The number of soft-branded hotels has risen dramatically over the last decade, growing from just two brands and 22 properties in 2010 to 12 brands and 362 properties in 2018. With such significant growth, it’s worth exploring how soft brands compare in performance to both their independent and traditional “hard”-branded counterparts. STR defines a soft brand as a collection of hotels that allows owners and operators to affiliate with a major chain while retaining their unique name, design, and orientation. Although soft brands now exist across all chain scales, with new entrants from Best Western, Wyndham, and Red Roof, this analysis focuses on the more established upscale, upper-upscale, and luxury soft brands and how they compare to the independents and hard brands of the same classes.
With what seems like a new soft brand launch happening every few months, it’s not surprising that the soft-brand category boasts an impressive 28.8 percent supply compound annual growth rate (CAGR) from 2014-2017. Over this same time period, hard brands saw a 4.5 percent supply CAGR, and independents experienced the lowest growth at 4.1 percent.
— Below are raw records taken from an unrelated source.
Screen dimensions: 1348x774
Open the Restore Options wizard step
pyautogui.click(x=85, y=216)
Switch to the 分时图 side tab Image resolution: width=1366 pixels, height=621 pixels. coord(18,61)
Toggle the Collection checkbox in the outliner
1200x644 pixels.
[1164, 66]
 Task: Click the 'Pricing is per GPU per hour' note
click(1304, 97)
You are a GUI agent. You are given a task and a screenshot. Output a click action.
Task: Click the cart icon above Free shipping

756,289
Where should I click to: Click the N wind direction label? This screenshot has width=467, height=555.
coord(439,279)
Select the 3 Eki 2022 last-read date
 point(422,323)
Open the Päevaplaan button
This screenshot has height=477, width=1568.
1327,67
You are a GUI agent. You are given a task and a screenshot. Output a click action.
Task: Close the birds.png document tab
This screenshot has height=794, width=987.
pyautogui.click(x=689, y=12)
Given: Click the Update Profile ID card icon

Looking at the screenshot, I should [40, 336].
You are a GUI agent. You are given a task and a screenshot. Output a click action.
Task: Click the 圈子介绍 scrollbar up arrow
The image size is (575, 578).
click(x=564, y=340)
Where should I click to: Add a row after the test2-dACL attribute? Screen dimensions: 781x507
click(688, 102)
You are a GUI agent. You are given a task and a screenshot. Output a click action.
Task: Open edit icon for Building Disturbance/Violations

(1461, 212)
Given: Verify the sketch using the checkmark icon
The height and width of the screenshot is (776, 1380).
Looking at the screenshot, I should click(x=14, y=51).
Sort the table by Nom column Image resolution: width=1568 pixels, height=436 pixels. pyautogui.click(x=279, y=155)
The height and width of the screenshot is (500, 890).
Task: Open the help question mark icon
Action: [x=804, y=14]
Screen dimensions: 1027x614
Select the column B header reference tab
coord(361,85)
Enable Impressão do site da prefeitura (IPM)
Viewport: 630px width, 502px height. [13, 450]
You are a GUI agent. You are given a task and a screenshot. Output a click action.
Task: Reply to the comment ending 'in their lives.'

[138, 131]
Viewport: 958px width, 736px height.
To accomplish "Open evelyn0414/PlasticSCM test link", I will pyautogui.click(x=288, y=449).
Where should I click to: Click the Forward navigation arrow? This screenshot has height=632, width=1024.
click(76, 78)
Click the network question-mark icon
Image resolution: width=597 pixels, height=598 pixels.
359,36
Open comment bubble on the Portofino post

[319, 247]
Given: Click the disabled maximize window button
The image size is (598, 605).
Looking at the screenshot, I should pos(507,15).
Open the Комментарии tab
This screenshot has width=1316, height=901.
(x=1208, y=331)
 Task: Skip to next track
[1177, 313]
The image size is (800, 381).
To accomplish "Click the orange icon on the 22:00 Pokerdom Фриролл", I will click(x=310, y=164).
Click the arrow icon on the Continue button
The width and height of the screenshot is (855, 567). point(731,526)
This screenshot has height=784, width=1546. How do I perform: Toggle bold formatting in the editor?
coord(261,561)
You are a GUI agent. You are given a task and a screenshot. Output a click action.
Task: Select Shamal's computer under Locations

This growth in soft-brand supply is likely to continue over the next few years, with 115 soft-branded properties representing 16,062 rooms currently in the pipeline of new-build construction. As of July 2018, only 17 percent of soft-branded properties were new-builds, so it is likely that existing properties will continue to be converted to soft brands.
The soft-brand category boasts an impressive 28.8 percent supply CAGR from 2014-2017.
For four consecutive years, soft brands have outperformed in occupancy, average daily rate (ADR), and revenue per available room (RevPAR) when compared to both hard brands and independents in the upscale, upper-upscale, and luxury classes. The largest disparity is in ADR, where soft brands command a 30.4 percent rate premium over traditional branded properties. Although these current key performance indicators are strong, occupancy and rates have declined for soft brands since their peak in 2015, with an occupancy of 73.1 percent and an ADR of $218.70. A shift in the soft-brand segment composition doesn’t appear to be the root cause of this rate decline, as upper-upscale and luxury classes represent a larger percentage of rooms than they did in 2014.
Although soft brands beat out hard brands in occupancy and ADR in 2017, hard brands were able to achieve higher earnings before interest, taxes, depreciation, and amortization (EBITDA) margin. In that metric, soft brands more closely resembled independents, with a 21.5 percent EBITDA margin, just slightly higher than independents’ 21.2 percent. Soft brands had the highest marketing expenses as a percentage of total revenues in 2017 at 9.5 percent. The inclusion of franchise fees puts them 3.4 percent higher than independents, and it would be expected that soft brands would have higher marketing spends than more established hard brands as they continue to build brand awareness.
As soft brands continue to grow in popularity, we’ll be keeping an eye on the segment to see how the performance data is able to grow on already strong performance.